The Statistical Analyst will be stationed with the company's team in London.
Job Responsibilities :
Writing statistical programs for use in creating analysis datasets, tables, listings, and figures according to specifications.
Reviewing analysis plans for appropriate methods.
Programming study analyses and reviewing study results.
Communicating the project requirements for cleanup and data capture to ensure the key study variables are suitable for analysis.
Skills and Requirements :
A Masters' degree.
Demonstrable industry working experience with SAS programming or SAS certificates.

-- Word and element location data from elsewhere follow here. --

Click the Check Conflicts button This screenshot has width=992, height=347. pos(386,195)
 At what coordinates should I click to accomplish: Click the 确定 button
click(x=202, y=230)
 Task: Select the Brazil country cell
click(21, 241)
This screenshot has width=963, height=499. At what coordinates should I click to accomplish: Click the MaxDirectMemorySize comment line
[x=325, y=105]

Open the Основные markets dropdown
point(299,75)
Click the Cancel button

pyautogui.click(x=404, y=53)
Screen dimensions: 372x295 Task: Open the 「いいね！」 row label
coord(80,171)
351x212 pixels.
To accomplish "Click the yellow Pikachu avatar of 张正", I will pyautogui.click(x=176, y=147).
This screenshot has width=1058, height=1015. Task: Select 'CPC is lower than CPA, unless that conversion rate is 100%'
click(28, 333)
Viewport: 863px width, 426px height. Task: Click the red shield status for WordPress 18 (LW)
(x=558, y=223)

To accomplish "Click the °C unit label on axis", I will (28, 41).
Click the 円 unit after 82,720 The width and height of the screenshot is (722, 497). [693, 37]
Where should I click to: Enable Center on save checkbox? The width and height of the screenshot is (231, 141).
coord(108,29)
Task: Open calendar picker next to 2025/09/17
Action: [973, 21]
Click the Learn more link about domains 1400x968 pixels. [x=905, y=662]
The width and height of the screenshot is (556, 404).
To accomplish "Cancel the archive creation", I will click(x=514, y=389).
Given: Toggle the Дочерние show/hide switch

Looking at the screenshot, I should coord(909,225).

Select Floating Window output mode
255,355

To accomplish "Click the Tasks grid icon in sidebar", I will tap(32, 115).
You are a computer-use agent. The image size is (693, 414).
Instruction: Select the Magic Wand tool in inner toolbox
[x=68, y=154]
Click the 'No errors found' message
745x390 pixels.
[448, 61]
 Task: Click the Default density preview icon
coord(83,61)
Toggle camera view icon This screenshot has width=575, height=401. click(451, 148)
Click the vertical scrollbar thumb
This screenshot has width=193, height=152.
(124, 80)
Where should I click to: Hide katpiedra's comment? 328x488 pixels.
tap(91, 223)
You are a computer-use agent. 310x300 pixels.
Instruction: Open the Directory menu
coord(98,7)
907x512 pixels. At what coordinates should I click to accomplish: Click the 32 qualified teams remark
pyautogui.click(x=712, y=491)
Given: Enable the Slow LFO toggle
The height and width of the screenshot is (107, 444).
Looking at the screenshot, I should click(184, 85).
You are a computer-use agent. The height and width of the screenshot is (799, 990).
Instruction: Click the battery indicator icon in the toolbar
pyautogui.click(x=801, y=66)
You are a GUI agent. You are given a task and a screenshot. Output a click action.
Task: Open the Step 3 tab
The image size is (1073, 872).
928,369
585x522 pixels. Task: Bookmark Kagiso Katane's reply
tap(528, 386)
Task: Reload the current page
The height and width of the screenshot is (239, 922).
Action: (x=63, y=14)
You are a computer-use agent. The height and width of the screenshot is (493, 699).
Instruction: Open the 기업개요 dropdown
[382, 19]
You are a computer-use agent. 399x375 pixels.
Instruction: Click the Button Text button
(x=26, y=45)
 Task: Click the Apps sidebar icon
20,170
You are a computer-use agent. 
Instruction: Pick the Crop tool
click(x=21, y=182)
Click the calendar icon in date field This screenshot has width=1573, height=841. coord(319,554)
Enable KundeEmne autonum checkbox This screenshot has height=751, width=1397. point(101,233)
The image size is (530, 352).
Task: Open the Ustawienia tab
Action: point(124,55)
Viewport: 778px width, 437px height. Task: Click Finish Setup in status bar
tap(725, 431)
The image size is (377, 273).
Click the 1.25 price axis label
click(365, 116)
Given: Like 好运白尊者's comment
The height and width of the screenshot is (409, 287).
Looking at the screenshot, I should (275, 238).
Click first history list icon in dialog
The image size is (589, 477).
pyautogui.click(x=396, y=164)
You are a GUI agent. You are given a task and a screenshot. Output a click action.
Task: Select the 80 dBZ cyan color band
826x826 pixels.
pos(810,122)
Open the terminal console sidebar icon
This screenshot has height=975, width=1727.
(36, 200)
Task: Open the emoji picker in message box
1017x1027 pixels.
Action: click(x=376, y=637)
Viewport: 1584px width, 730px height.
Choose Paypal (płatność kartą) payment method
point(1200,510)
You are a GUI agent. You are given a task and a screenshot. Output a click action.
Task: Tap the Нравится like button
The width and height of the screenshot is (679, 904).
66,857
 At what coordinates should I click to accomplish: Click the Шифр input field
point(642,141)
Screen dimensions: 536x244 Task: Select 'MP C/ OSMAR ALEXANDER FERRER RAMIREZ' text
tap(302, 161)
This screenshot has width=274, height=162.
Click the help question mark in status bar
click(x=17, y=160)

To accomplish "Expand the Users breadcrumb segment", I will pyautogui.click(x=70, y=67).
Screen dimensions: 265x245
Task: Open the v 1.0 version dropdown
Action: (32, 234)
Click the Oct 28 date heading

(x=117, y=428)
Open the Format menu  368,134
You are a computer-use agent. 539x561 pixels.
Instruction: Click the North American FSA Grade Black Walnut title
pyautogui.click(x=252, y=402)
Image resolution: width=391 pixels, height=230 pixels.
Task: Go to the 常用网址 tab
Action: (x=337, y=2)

Proven knowledge of databases and data management processes.
Proven knowledge of statistical methods commonly used in pharmaceutical clinical trials.
Proven knowledge of CDISC standard databases (SDTM and ADaM) and data management processes.
Excellent organisational and communication skills.
Strong interpersonal skills, with an ability to interact cross-functionally and at all levels of the organisation.
Excellent written, verbal communication, and presentation skills.